Pseudo-Phonographic Pasigraphy

 

 

Matthew McVeagh | my conlangs

 

Writing without speech, but as if representing speech.

 

By which I mean a pasigraphy, which is a language which is only a writing system without any spoken version to represent, but not ideographic as most pasigraphy conceptions have been so far (Blissymbols; Leibniz' characteristica universalis).

 

Instead the symbols of the writing are structured as if they are representing segments of sound, just without actually doing so. The language would be structured grammatically like all others, including having 'morphemes' or something like them, but these would not (necessarily) be represented by one symbol each. Instead they would (mostly) be made up of sequences of symbols, just as alphabetic (/abugidic/abjadic) and syllabaric writing does. The symbols used would be from a much smaller list than the set of morphemes/words, and each would be used, arbitrarily, in many different morphemes with no semantic connection.
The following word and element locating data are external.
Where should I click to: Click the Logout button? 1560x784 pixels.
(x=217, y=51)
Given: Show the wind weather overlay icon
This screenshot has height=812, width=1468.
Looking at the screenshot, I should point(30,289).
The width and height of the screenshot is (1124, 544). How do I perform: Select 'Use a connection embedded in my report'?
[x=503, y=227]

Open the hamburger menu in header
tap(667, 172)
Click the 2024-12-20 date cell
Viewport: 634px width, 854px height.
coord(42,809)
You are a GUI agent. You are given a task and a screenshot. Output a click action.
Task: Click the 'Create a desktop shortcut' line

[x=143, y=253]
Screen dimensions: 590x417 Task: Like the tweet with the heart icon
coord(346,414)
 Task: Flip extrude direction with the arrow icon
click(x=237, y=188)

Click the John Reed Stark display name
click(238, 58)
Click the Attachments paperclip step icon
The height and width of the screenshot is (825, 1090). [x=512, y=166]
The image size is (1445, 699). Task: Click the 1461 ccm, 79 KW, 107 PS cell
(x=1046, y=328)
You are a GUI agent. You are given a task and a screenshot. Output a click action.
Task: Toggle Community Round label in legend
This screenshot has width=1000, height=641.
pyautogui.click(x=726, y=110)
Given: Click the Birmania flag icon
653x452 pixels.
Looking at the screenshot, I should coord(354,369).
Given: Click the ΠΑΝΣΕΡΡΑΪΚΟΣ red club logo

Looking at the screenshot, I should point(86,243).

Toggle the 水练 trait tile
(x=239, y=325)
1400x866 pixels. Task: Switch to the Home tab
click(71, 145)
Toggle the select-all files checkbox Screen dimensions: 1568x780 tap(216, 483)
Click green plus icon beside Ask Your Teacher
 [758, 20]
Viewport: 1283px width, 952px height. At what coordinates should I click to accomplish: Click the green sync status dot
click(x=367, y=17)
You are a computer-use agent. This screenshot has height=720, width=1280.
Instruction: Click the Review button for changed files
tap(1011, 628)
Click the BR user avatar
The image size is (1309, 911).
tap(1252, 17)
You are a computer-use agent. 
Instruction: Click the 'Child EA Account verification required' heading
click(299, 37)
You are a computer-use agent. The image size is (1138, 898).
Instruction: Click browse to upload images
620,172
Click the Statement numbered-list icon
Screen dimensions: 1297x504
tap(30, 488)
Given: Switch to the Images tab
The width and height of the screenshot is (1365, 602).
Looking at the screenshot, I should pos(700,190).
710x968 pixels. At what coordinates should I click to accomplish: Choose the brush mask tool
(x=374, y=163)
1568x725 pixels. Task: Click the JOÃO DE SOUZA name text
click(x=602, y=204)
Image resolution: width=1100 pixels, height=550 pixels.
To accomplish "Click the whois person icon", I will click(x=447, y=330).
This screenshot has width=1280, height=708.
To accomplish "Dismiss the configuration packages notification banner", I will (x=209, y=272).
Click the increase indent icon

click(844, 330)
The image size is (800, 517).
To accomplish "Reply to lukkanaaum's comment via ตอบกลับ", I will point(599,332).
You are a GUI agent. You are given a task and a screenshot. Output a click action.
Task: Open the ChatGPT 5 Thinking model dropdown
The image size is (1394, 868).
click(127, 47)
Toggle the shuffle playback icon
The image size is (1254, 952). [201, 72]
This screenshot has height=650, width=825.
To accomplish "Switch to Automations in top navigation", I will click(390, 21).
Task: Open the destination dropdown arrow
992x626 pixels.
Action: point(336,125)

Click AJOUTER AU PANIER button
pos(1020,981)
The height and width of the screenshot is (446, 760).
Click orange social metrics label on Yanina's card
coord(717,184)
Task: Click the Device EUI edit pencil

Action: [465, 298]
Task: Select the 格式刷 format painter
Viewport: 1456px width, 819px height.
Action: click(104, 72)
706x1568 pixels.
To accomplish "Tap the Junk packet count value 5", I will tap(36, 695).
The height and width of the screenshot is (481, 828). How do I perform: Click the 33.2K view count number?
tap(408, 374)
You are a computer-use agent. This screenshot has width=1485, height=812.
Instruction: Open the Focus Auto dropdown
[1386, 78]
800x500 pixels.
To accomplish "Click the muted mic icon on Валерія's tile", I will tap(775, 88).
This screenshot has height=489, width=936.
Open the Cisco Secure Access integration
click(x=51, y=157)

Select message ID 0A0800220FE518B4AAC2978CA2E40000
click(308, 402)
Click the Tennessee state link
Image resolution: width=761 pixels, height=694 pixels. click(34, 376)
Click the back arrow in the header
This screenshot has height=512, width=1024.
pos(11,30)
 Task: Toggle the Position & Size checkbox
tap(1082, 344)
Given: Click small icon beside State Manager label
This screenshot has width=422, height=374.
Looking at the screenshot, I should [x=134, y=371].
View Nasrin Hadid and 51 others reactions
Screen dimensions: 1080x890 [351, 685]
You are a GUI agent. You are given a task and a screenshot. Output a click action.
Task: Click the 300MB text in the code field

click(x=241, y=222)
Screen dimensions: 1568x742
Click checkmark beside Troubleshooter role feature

The difference with phonographic writing would be that they simply do not represent any particular sounds.

 

Of course someone - the original creator or someone else - could assign sounds to the symbols. But no such assignation would be a 'correct' one. It might be possible to structure the distribution of symbols in a way analogous to phonotactic and morphophonemic patterns. That might make it easier to associate particular symbols with particular sounds but there still wouldn't be a 'correct' correspondence, only perhaps more or less pronounceable ones.

 

A further thought: imagine shaping the symbols to match a set of easily producible hand signs. You could then have a language with a duality of physical medium but still without speech: writing and signing.